Up to this point, the following DBs have been created:

performance_schema
phabricator_audit
phabricator_calendar
phabricator_chatlog
phabricator_conduit
phabricator_countdown
phabricator_daemon
phabricator_differential
phabricator_draft
phabricator_drydock
phabricator_feed
phabricator_file
phabricator_flag
phabricator_harbormaster
phabricator_herald
phabricator_maniphest
phabricator_meta_data
phabricator_metamta

Running Phabricator stable/be785d1

The issue might be caused by resources/sql/quickstart.sql still creating tables with ENGINE=MyISAM.
As there's no way to initially create them with MyISAM and then migrate them to InnoDB in case MyISAM isn't supported at all, another solution has to be found.

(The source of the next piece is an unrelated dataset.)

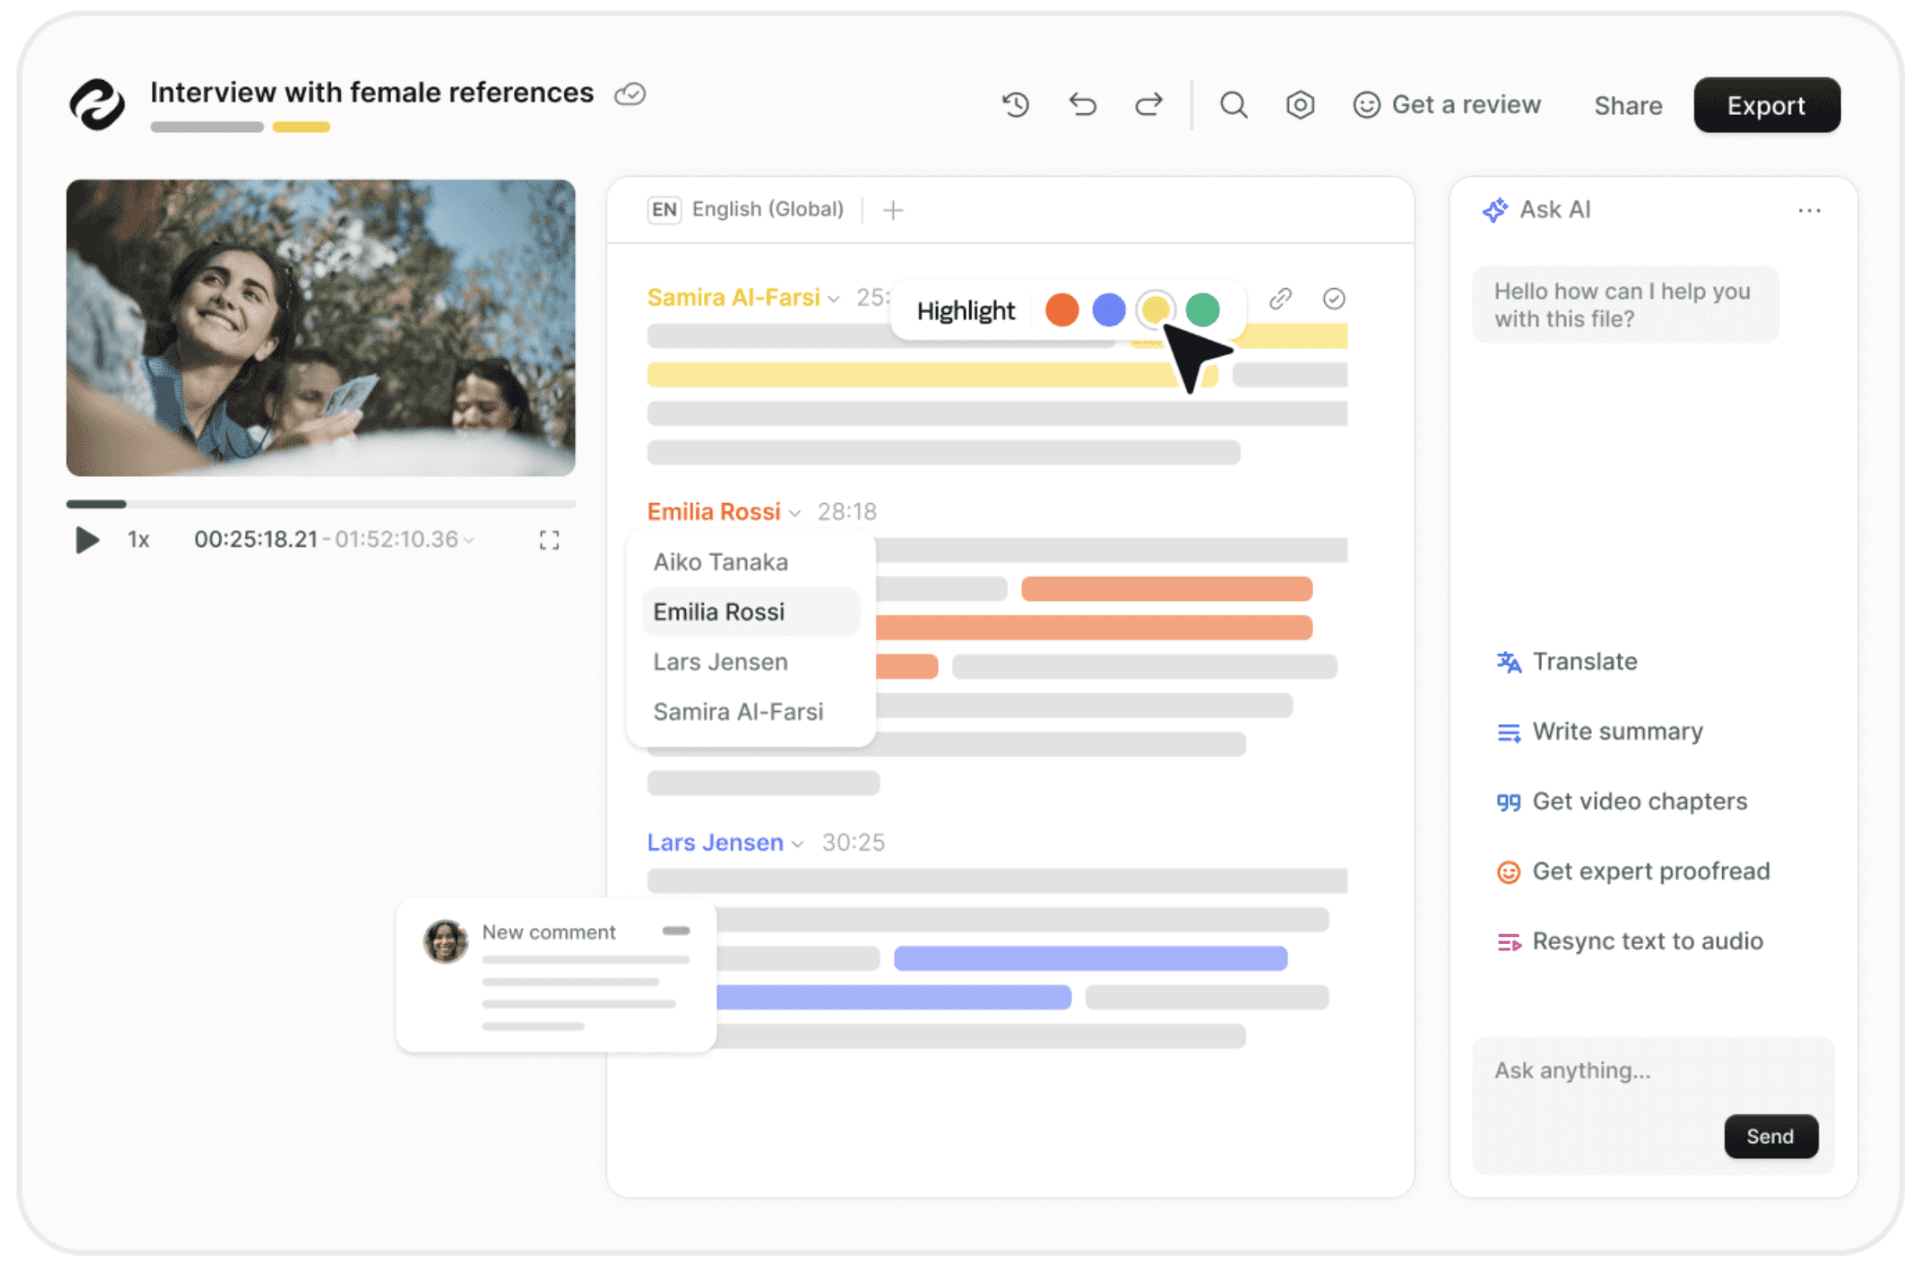Mark segment done via Highlight toolbar checkmark

1334,298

Manually running sed -i 's|MyISAM|InnoDB|g' resources/sql/quickstart.sql before storage upgrade solved the problem in a test environment for me.
Is there a way to non-hackishly do a programmatic s/ENGINE=MyISAM/ENGINE=InnoDB/g when using the quickstart template for an initial setup?
Should the quickstart template possibly be completely migrated to InnoDB by now?

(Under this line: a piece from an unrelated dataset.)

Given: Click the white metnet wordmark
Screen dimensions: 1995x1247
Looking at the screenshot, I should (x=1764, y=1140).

  • The SQL templating should define some new variable like {$FULLTEXT_ENGINE} which evaluates to the appropriate engine at runtime.
  • The Quickstart SQL generator should replace the raw engine string output by the build + dump process with this variable in the affected tables. This piece will be a little hacky, but I think that's unavoidable.
  • The Quickstart SQL should be regenerated.
epriestley moved this task from Backlog to v2 on the Search board.

This is essentially complete except for the Google Cloud specific issue with MyISAM being unavailable; I'm going to retarget it for that.

epriestley renamed this task from Use InnoDB for FULLTEXT indexes where supported to Quickstart can fail to initialize databases if MyISAM is not available (currently, only in Google Cloud).Apr 12 2017, 8:19 PM
epriestley triaged this task as Wishlist priority.